Valmet prüft vorübergehende Kurzarbeit in Finnland

Der Produktionsanlagenbauer Valmet bereitet in Finnland vorübergehende Kurzarbeit vor.

Wie das Unternehmen am 28. April mitteilte, sollen am 4. Mai Verhandlungen nach dem finnischen Kooperationsgesetz beginnen. Die Verhandlungen betreffen insgesamt rund 2.400 Beschäftigte an verschiedenen Standorten in Finnland. Im Raum stehen zeitlich befristete Freistellungen von weniger als 90 Tagen. Betroffen sind Teile der Geschäftsbereiche Packaging and Paper sowie Pulp, Energy and Circularity, außerdem einzelne Funktionen und die globale Supply-Einheit. Die möglichen Maßnahmen könnten zwischen Juni und Ende Dezember 2026 umgesetzt werden.

Hintergrund ist nach Angaben des Unternehmens eine schwächer als erwartete Auslastung. Als Gründe nennt Valmet unter anderem projektbedingte Verschiebungen auf Kundenseite, eine anhaltend schwache Nachfrage nach Papier- und Kartonmaschinen sowie eine weiterhin verhaltene Entwicklung im Servicegeschäft für Biomaterialien.

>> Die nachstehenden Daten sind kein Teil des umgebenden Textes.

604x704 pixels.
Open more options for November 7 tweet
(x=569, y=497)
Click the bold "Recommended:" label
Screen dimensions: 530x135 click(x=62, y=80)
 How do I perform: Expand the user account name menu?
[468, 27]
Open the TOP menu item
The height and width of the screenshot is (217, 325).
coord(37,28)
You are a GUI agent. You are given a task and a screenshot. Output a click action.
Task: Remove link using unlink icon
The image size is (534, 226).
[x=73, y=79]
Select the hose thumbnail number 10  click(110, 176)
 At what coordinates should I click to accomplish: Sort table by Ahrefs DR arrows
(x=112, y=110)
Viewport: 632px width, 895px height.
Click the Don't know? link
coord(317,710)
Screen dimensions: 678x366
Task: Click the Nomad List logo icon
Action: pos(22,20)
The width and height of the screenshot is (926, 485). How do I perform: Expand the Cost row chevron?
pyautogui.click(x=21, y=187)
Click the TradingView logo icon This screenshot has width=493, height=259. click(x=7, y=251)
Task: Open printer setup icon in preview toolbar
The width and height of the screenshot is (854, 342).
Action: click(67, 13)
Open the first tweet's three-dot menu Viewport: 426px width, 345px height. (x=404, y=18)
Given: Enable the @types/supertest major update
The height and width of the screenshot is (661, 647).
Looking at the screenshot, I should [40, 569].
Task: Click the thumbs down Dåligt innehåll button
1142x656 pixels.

Die Maßnahmen sind vorübergehend angelegt und sollen 2026 Kosteneinsparungen von rund 8 Mio. € bringen. Der endgültige Umfang, Zeitplan und die konkrete Umsetzung sollen im Verlauf der Gespräche festgelegt werden. Valmet beschäftigt weltweit etwa 18.500 Mitarbeiter, davon rund 5.900 in Finnland.